#### CONSIGNES DE L'EXERCICE
1. Restituez sans modification le passage du texte sur les conciles de l'Église qui va de « Tout Concile de » jusqu'à « non des diocèses. » inclus.
2. Rédigez la suite du texte sur les conciles de l'Église en partant de sa dernière phrase.

Tout Concile de cette époque était la même Assemblée de toute l'Église locale, de la communauté locale avec la participation des délégués des Églises voisines, des évêques et des presbytères, etc. Le Concile de Jérusalem décrit dans les Actes des apôtres (Ac. 15, 2-29), était une Assemblée de toute l'Église de Jérusalem avec la participation de représentants de l'Eglise d'Antioche. Les apôtres et les presbytres ont délibéré sur l'affaire, mais toute l'Église a pris la décision[4]. Il ne faut pas oublier lorsque le martyr Ignace d'Antioche au IIe siècle a écrit sur l'importance des évêques dans l'Église, tous ces évêques étaient les chefs des communautés et non des diocèses.
 
L'accent mis sur l'importance du collège des évêques apparaît au milieu du IIIème siècle, lorsque les centres réputés ont tendance à rassembler les évêques d'autres Églises autour de l'évêque de la grande ville. Ensuite, le paradigme du Concile lui-même commence à changer, la réunion de la communauté locale avec la participation des évêques voisins se métamorphose en une réunion du collège des évêques avec la participation des presbytres et du peuple de l'Église locale.  C'est à ce moment-là que la doctrine de Cyprien de Carthage, qui distingue le corpus des évêques comme un critère important de la catholicité, apparaît. Encore une fois, lorsque Cyprien écrit à propos de cette doctrine, les évêques de son époque sont toujours restés les chefs des communautés et non les chefs diocésains.

#### ENREGISTREMENTS PRÉSENTÉS
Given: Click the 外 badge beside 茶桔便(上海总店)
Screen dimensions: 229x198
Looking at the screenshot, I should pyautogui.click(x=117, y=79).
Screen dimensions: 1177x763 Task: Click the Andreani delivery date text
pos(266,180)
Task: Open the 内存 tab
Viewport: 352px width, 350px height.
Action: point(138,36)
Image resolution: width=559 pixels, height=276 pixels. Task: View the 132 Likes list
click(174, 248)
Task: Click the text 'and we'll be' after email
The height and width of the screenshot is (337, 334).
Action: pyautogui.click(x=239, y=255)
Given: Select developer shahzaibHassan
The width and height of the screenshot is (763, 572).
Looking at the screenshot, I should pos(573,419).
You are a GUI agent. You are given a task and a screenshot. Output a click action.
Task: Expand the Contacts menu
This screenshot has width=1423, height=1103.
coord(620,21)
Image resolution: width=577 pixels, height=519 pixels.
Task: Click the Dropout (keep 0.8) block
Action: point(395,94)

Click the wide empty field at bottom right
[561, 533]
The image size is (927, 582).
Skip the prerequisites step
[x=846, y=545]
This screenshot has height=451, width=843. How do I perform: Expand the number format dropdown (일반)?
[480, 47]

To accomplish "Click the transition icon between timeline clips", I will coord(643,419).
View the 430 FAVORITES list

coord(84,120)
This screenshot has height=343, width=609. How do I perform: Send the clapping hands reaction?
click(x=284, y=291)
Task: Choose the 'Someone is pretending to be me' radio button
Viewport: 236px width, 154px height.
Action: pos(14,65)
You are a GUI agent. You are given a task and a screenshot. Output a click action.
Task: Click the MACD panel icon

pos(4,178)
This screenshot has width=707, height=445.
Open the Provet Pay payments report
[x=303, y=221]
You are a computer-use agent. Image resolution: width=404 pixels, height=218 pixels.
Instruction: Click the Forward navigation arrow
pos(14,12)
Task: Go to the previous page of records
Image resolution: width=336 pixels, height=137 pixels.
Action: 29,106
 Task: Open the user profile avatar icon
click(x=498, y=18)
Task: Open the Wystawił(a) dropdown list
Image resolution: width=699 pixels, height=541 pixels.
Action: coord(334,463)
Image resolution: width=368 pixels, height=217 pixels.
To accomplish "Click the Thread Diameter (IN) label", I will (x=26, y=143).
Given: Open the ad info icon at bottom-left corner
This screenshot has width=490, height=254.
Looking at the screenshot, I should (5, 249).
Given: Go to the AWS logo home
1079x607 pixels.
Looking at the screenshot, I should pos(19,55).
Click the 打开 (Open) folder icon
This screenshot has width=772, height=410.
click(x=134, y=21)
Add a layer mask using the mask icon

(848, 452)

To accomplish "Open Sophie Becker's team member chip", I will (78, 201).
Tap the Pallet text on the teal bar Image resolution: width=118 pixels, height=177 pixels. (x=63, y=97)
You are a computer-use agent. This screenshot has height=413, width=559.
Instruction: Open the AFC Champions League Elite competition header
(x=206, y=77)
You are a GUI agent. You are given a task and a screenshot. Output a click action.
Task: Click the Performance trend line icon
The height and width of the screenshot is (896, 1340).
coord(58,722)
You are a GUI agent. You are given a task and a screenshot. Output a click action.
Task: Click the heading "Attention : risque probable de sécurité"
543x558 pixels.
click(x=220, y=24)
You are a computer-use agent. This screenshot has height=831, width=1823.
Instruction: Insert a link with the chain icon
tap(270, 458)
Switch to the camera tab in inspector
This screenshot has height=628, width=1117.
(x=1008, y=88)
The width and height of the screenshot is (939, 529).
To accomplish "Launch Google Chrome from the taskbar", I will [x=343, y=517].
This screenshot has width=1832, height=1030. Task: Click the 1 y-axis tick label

#### RÉSULTATS
1.
Tout Concile de cette époque était la même Assemblée de toute l'Église locale, de la communauté locale avec la participation des délégués des Églises voisines, des évêques et des presbytères, etc. Le Concile de Jérusalem décrit dans les Actes des apôtres (Ac. 15, 2-29), était une Assemblée de toute l'Église de Jérusalem avec la participation de représentants de l'Eglise d'Antioche. Les apôtres et les presbytres ont délibéré sur l'affaire, mais toute l'Église a pris la décision[4]. Il ne faut pas oublier lorsque le martyr Ignace d'Antioche au IIe siècle a écrit sur l'importance des évêques dans l'Église, tous ces évêques étaient les chefs des communautés et non des diocèses.

2.
Une nouvelle métamorphose globale de l'institution de l'Église commence, comme on le sait, au IVème siècle, lorsque la foi chrétienne devient la religion dominante de l'Empire Romain. Toute l'ampleur des défis auxquels l'Église est confrontée dans le domaine de l'évangélisation de l'Empire s'est traduite par le plus grand processus dramatique de fusion de deux cultures : la culture sémitique du Moyen-Orient et la culture gréco-romaine. Cette synthèse n'a pas d'analogues dans l'histoire, mais elle a également eu un effet inverse sur l'Église. L'idée biblique du Royaume Éternel, en particulier son dérivé chiliasme ou millénarisme, est étroitement liée à l'idée grecque de l'âge d'or (« règne de Saturne ») et à l'idée de la ville éternelle de Rome. Tout cela s'est transformé en un idéal théo-politique du Saint Empire chrétien. Pour l'Église, c'était aussi une chance d'affirmer son universalisme, mais maintenant par des moyens séculaires.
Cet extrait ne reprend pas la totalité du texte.